[DATA TO EXAMINE]
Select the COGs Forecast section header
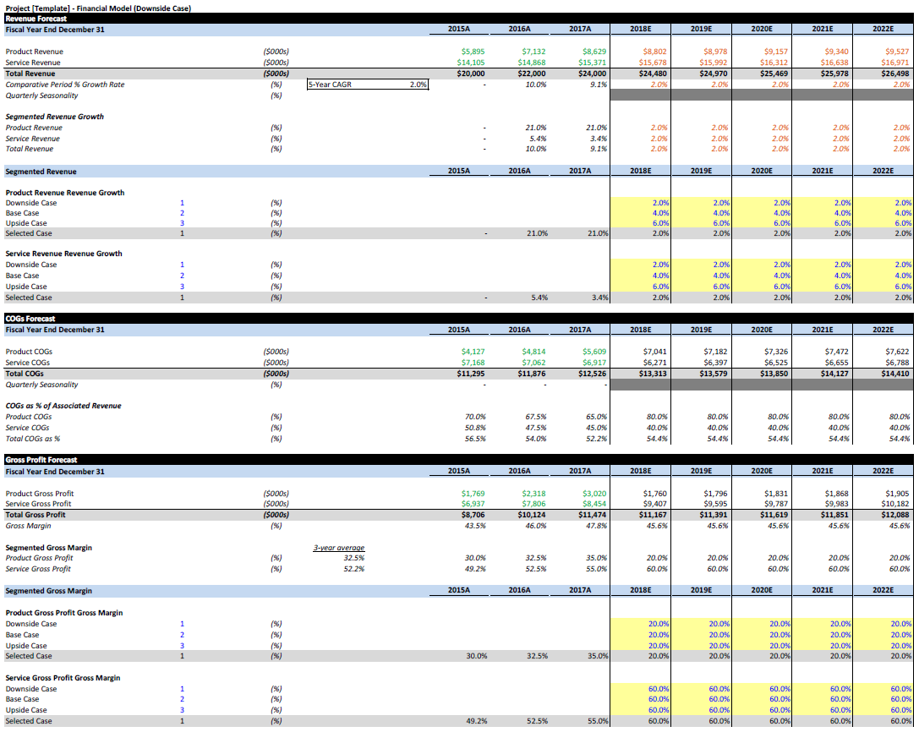This screenshot has height=732, width=919. [x=31, y=319]
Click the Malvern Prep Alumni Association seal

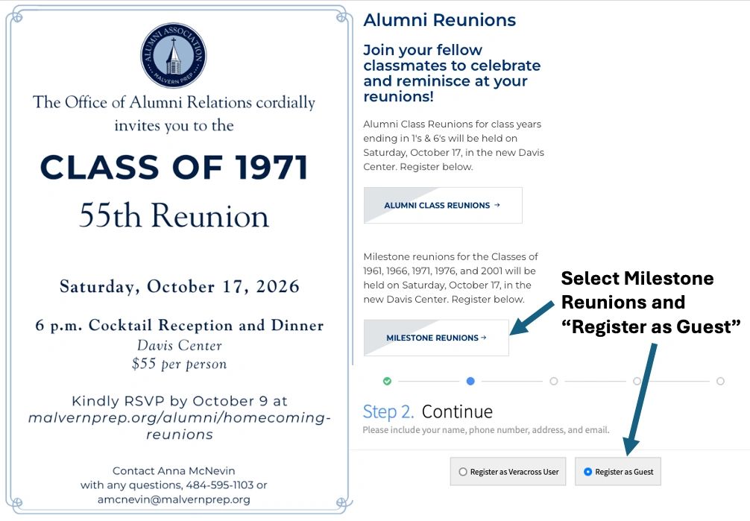(173, 55)
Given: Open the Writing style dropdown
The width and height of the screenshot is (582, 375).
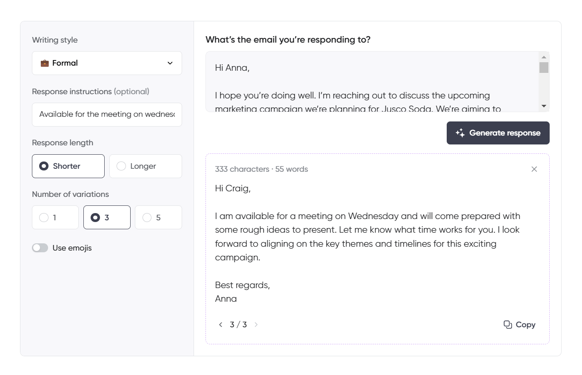Looking at the screenshot, I should coord(106,63).
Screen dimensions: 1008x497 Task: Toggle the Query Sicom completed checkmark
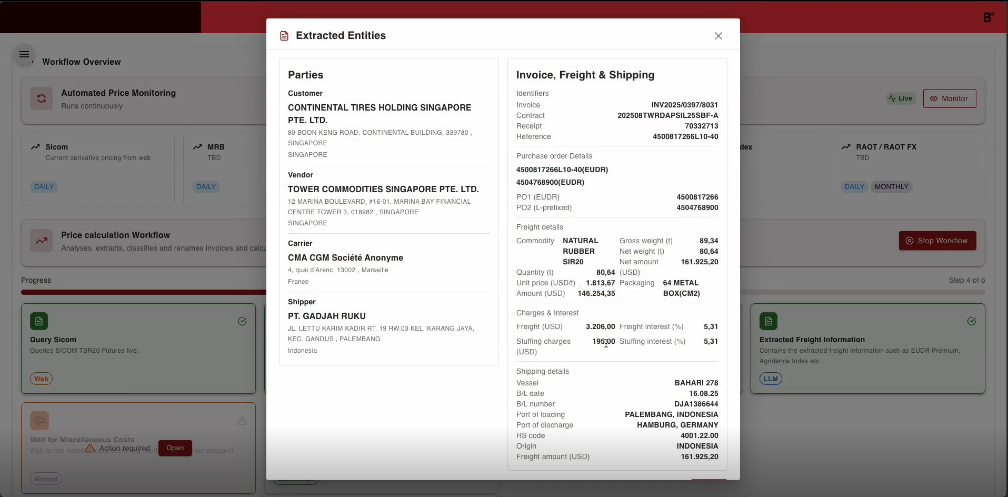(242, 321)
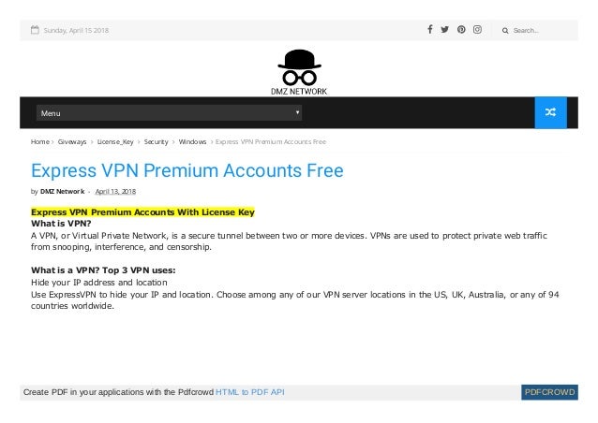The height and width of the screenshot is (423, 598).
Task: Expand the Menu dropdown
Action: (169, 113)
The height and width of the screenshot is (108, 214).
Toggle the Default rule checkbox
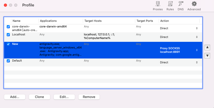[x=8, y=61]
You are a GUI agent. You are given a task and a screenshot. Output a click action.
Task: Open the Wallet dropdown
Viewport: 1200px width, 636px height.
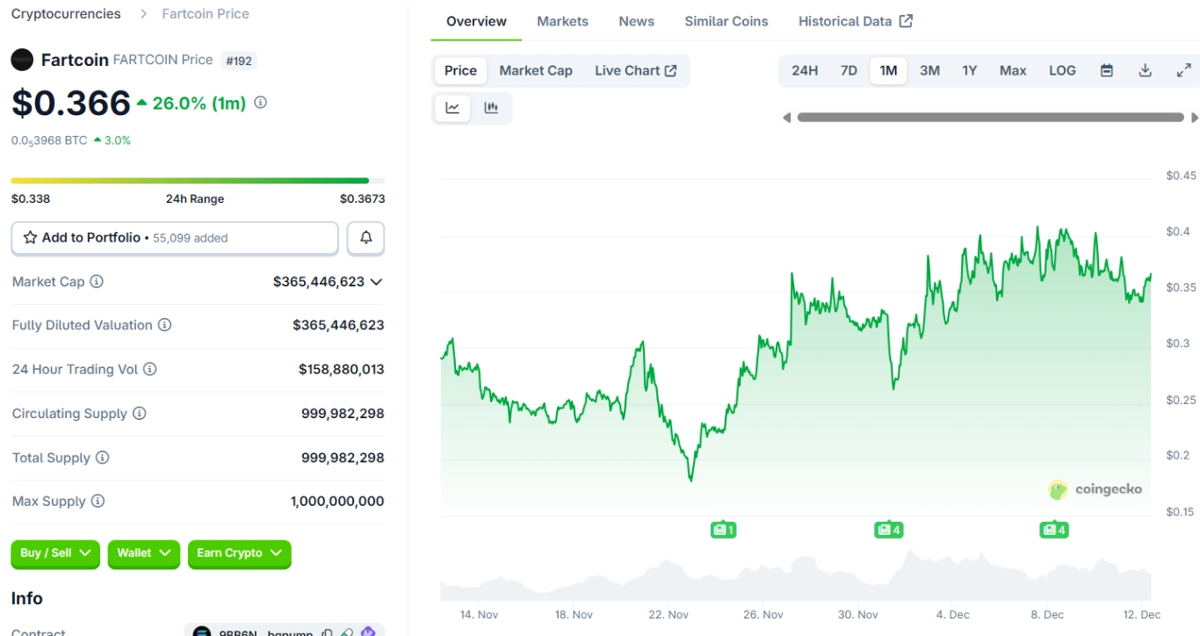coord(143,553)
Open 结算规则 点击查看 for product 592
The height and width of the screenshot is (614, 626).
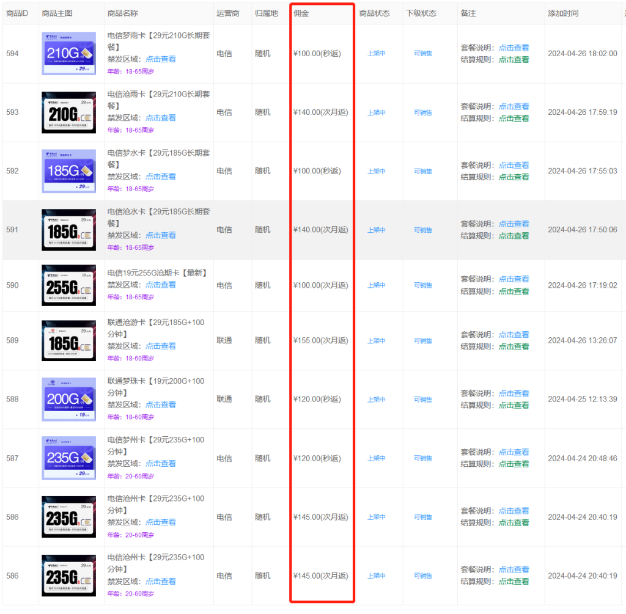514,177
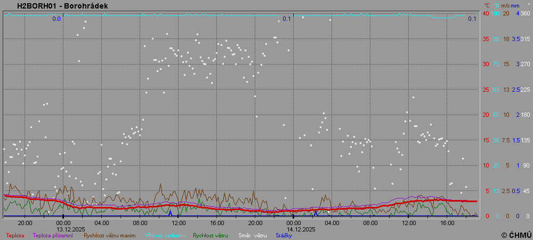This screenshot has height=240, width=533.
Task: Click the 13.12.2025 date label
Action: (71, 229)
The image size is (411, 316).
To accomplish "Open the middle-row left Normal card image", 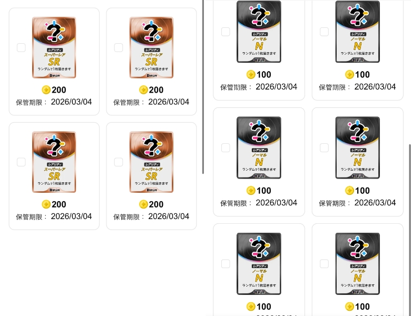I will coord(259,147).
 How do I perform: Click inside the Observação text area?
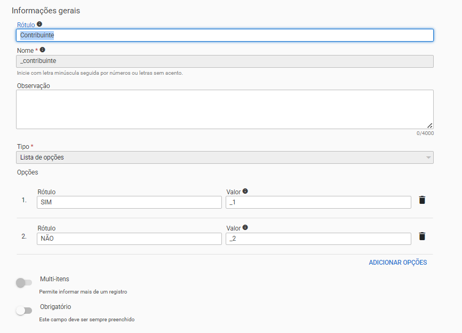[224, 109]
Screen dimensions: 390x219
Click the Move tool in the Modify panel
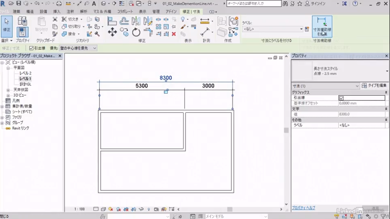pos(113,32)
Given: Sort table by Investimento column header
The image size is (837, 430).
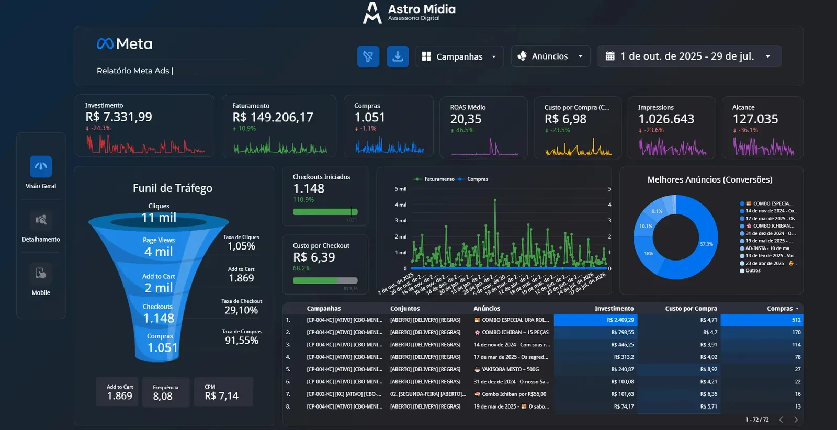Looking at the screenshot, I should (x=614, y=309).
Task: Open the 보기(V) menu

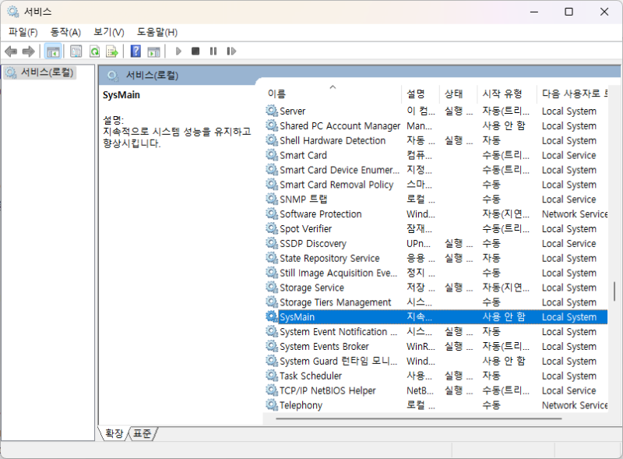Action: coord(108,32)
[/DATA TO EXAMINE]
| INSTRUCTIONS TO FOLLOW |
Respond with the exact lines above running from the one containing "The height and width of the screenshot is (108, 214)." to the one containing "Open 结算规则 点击查看 for product 592", both ends kept and no pictures included.

| YOUR RESPONSE |
The height and width of the screenshot is (108, 214).
Toggle the Default rule checkbox
[x=8, y=61]
You are a GUI agent. You are given a task and a screenshot. Output a click action.
Task: Open the Wallet dropdown
Viewport: 1200px width, 636px height.
coord(143,553)
Open 结算规则 点击查看 for product 592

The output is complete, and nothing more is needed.